Interesting to see what ran just fine and didn’t care about 70VAC from the wall. And what said “nope”. Quite mixed but most stuff with switching power supplies managed to just stay running. Probably warmed up their little diodes after their inductors a bit. We shall see what croaks in the coming weeks.

One of the 120VAC legs in the server room went dead, the other was 70VAC but the third was normal. A lot of extension cords and power strips later and things were totally buggered and cobbled to where it all ran again. The UPSes handled the low voltage with style and boosted it. Nice. Guess those were spec’d right. Knew they were but it’s nice to see it actually work. We don’t test the damn things with a Variac after all.

Outage was huge. Took out an entire mall up the road and every other traffic light was apparently on the dead phase.

The really interesting one was half of the gas pumps at a local 7-11 were operable. And I mean half of the pump. Not half of the number of pumps. Ha.

The pump money numbers displays and pump mechanism were alive, the payment screens were down. And nobody thought to mix up the phases for different islands or pumps. Hahaha. Because “you never have a single phase outage”.
---
REQUIRED WORK:
A: In the power outage account, how did the UPSes deal with the low voltage?
B: Reproduce the power outage account from "Interesting to see" to "the coming weeks.".
Use only the power outage account to complete this.

STORED DATA:
---
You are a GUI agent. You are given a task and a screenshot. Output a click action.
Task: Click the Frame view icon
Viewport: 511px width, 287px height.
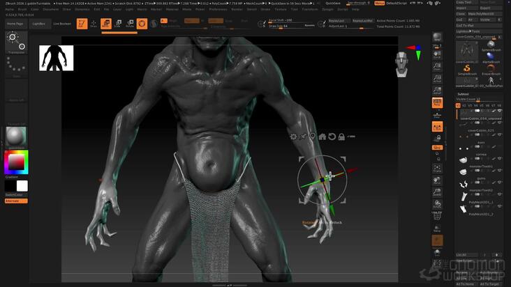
---
OUTPUTS FOR THE TASKS:
A: They handled it with style and boosted it.

B:
Interesting to see what ran just fine and didn’t care about 70VAC from the wall. And what said “nope”. Quite mixed but most stuff with switching power supplies managed to just stay running. Probably warmed up their little diodes after their inductors a bit. We shall see what croaks in the coming weeks.